INSTRUCTIONS TO FOLLOW: Repeat the data below word for word, starting at the line that contains "Locate an element" and continuing through the end of the data. Leave the pictures out of your answer.

(Records from a collection)
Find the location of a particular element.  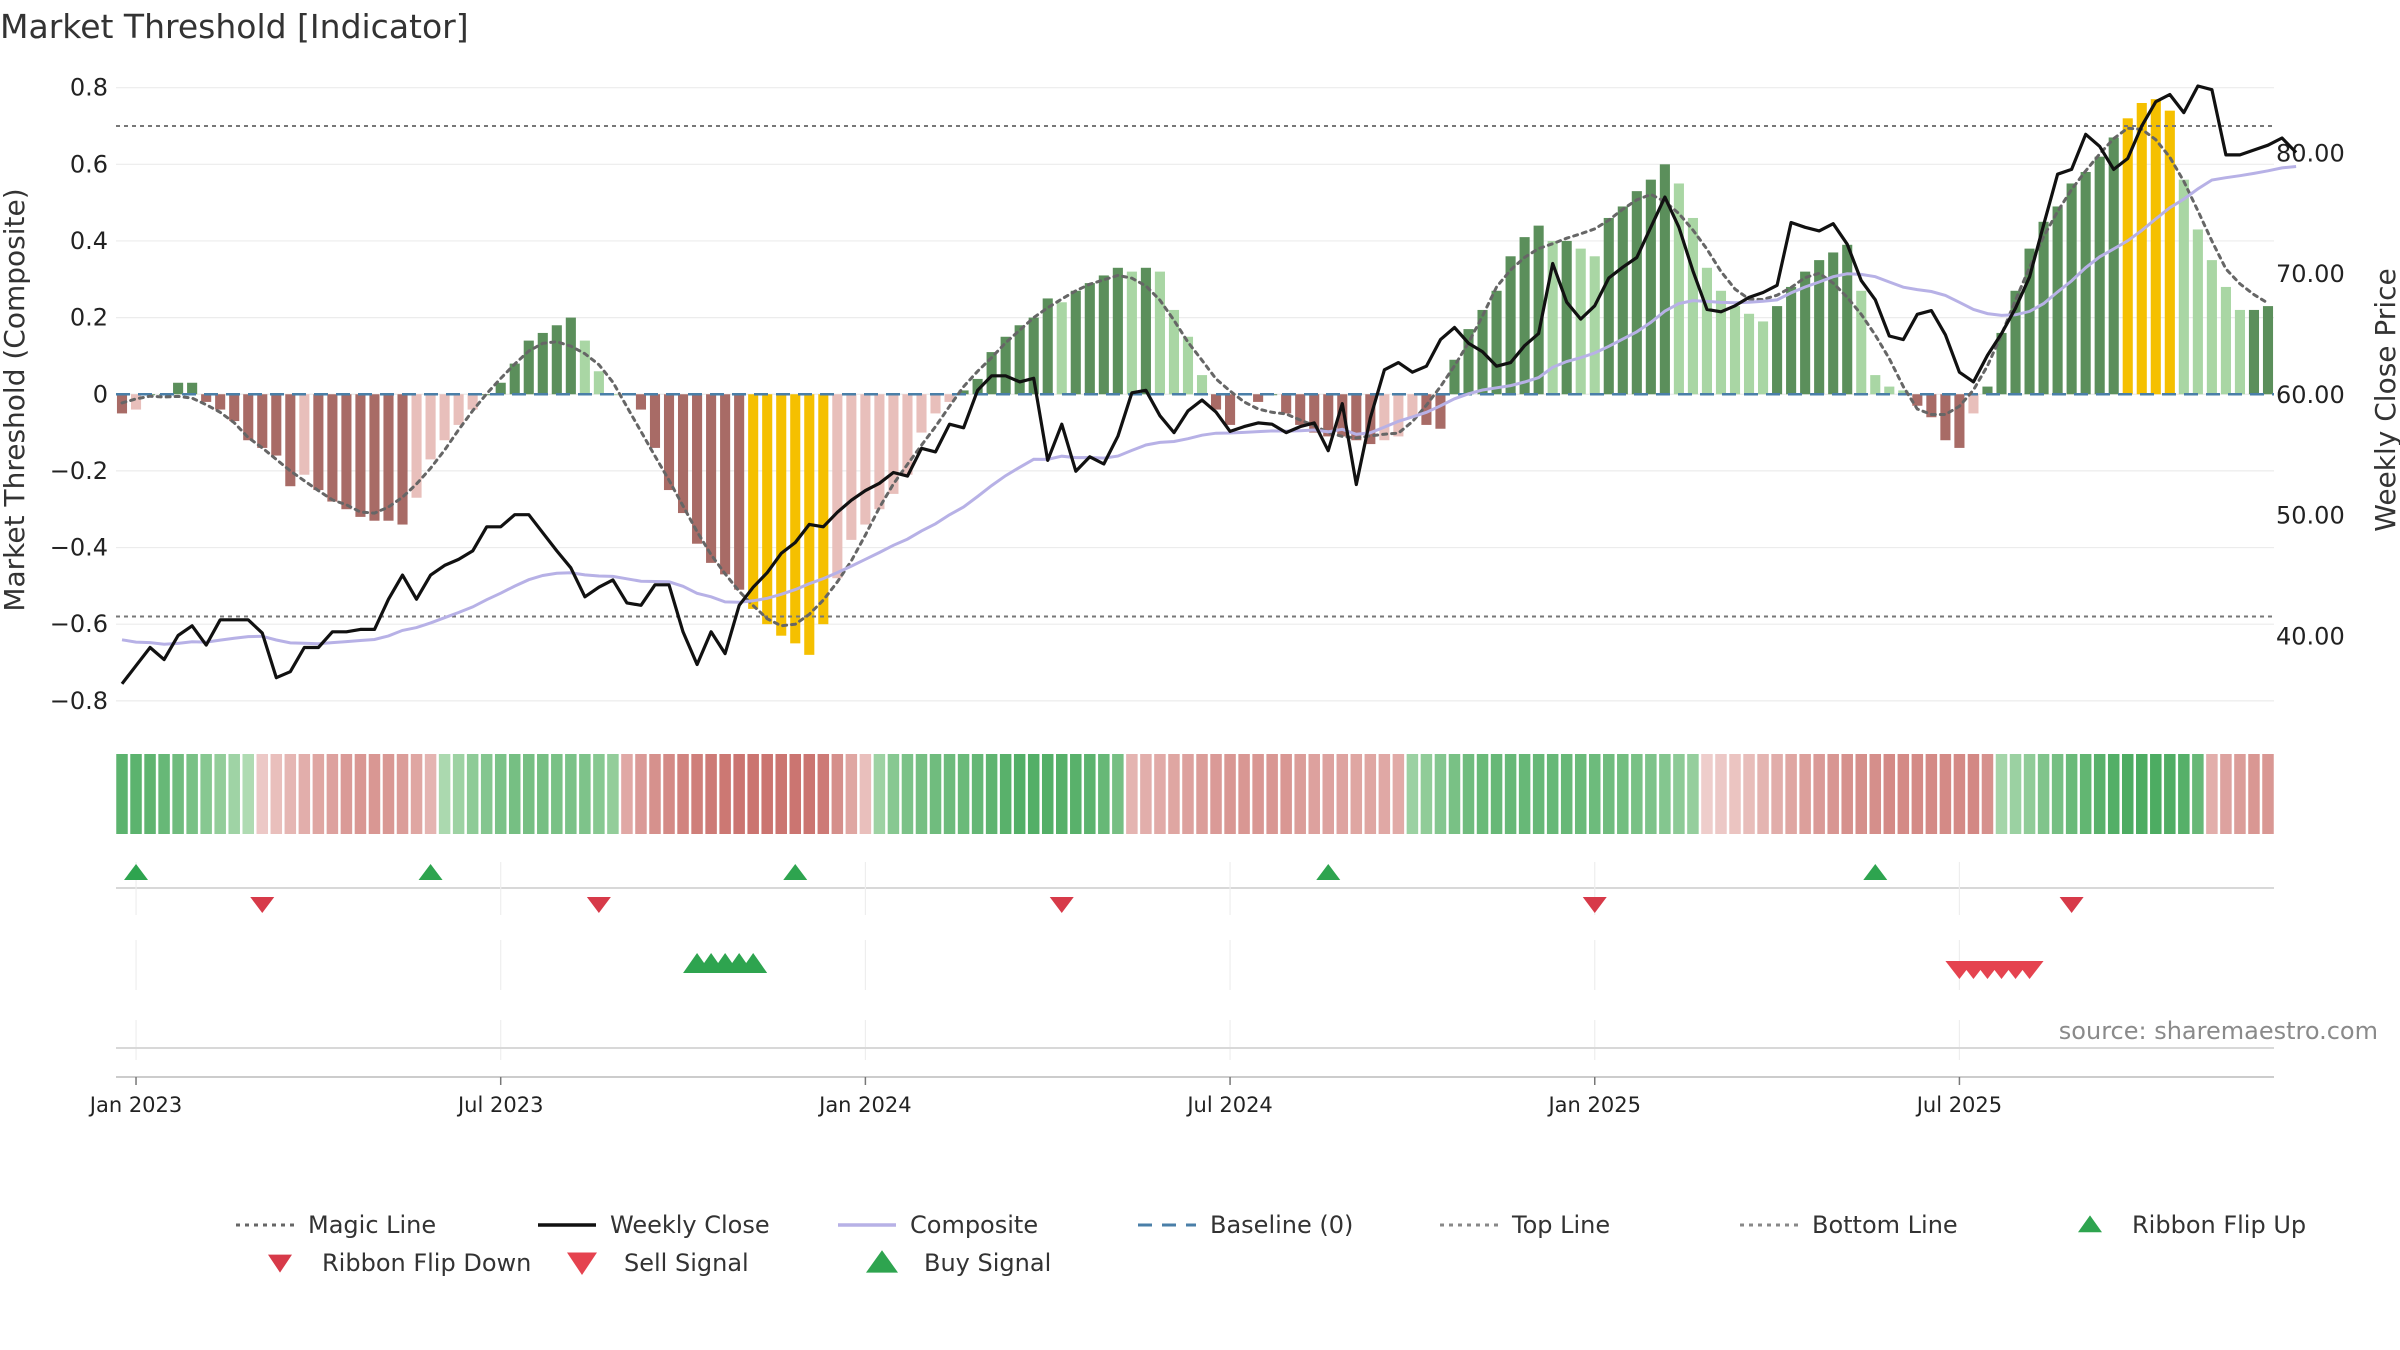

ribbon-flip-up-marker is located at coordinates (1328, 872).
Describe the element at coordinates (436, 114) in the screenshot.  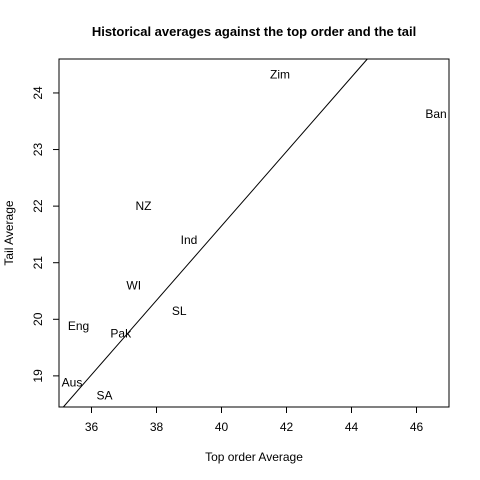
I see `data-point-ban: Ban` at that location.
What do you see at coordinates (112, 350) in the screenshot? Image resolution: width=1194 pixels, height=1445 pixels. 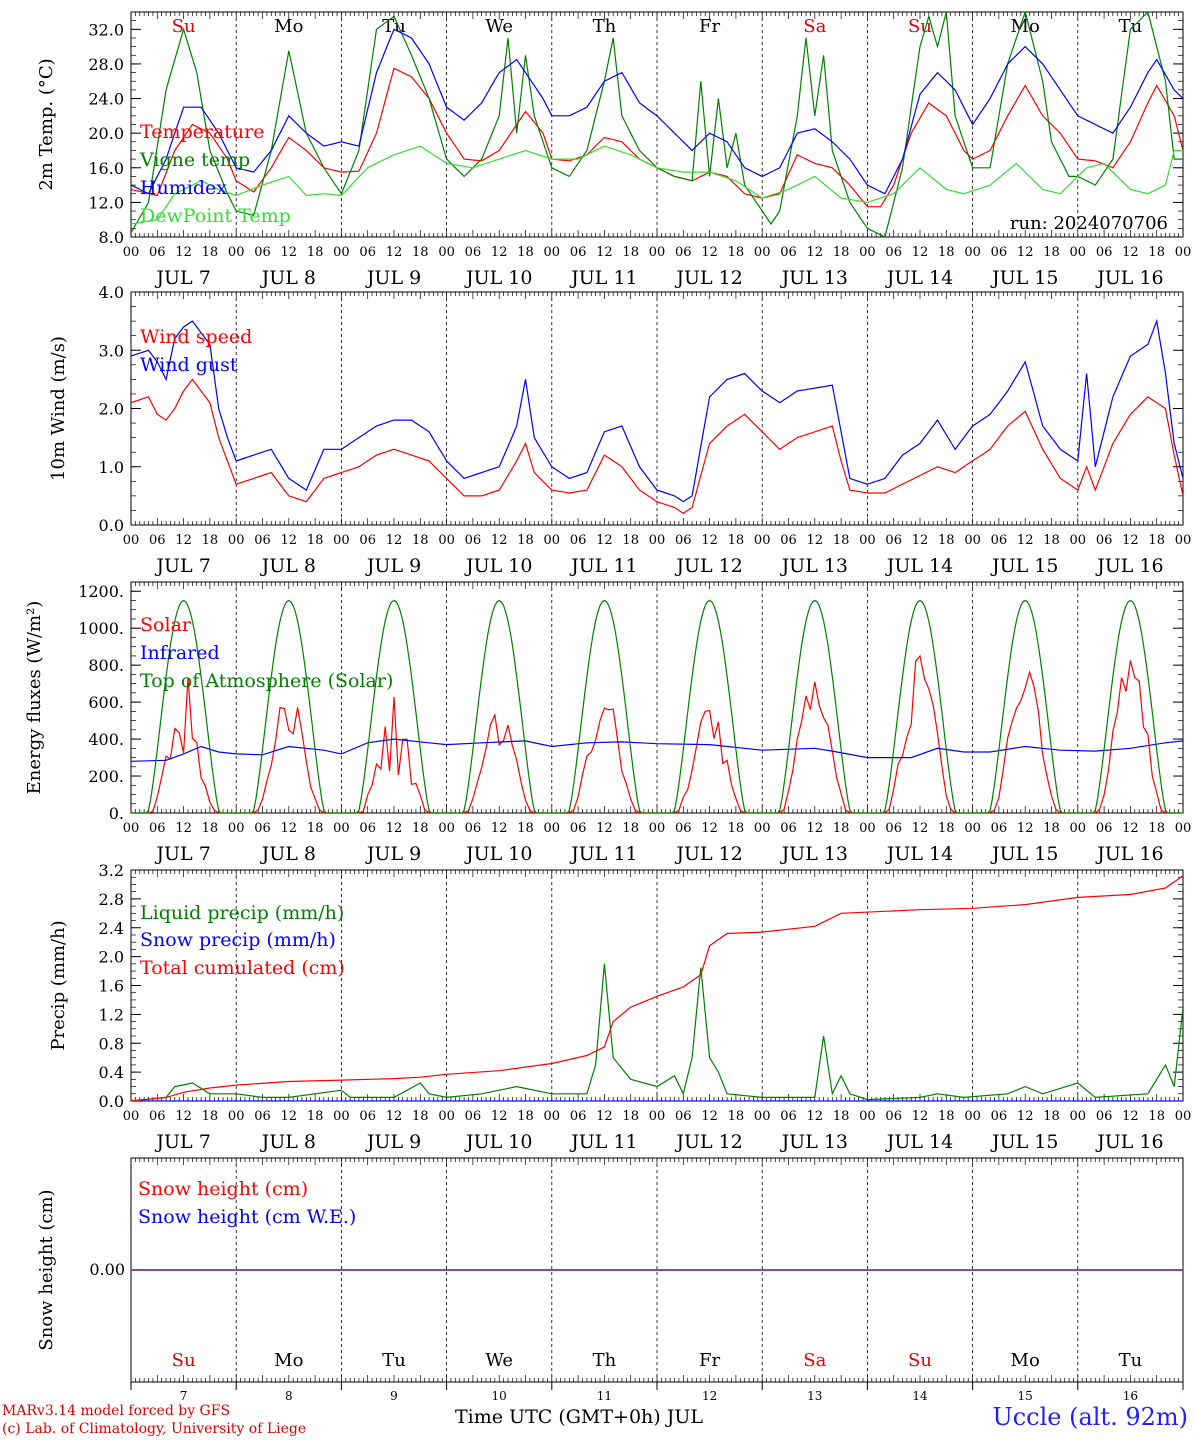 I see `y-tick-label: 3.0` at bounding box center [112, 350].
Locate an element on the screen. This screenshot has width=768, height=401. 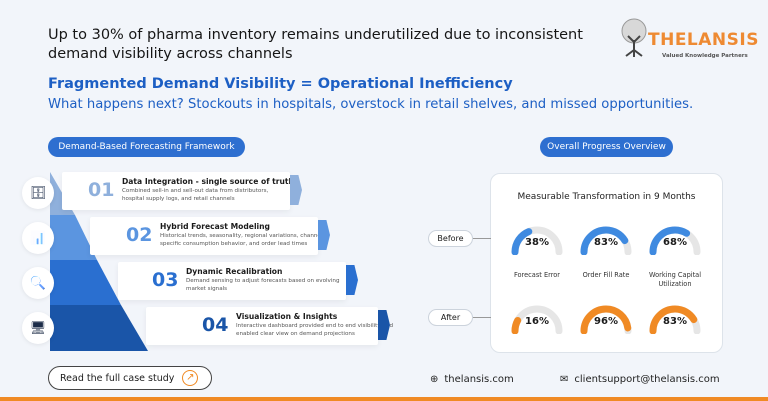
pyramid is located at coordinates (99, 262).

RESPONSE TO THIS EXERCISE:
Locate an element on the screen. This screenshot has width=768, height=401. 
pyramid is located at coordinates (99, 262).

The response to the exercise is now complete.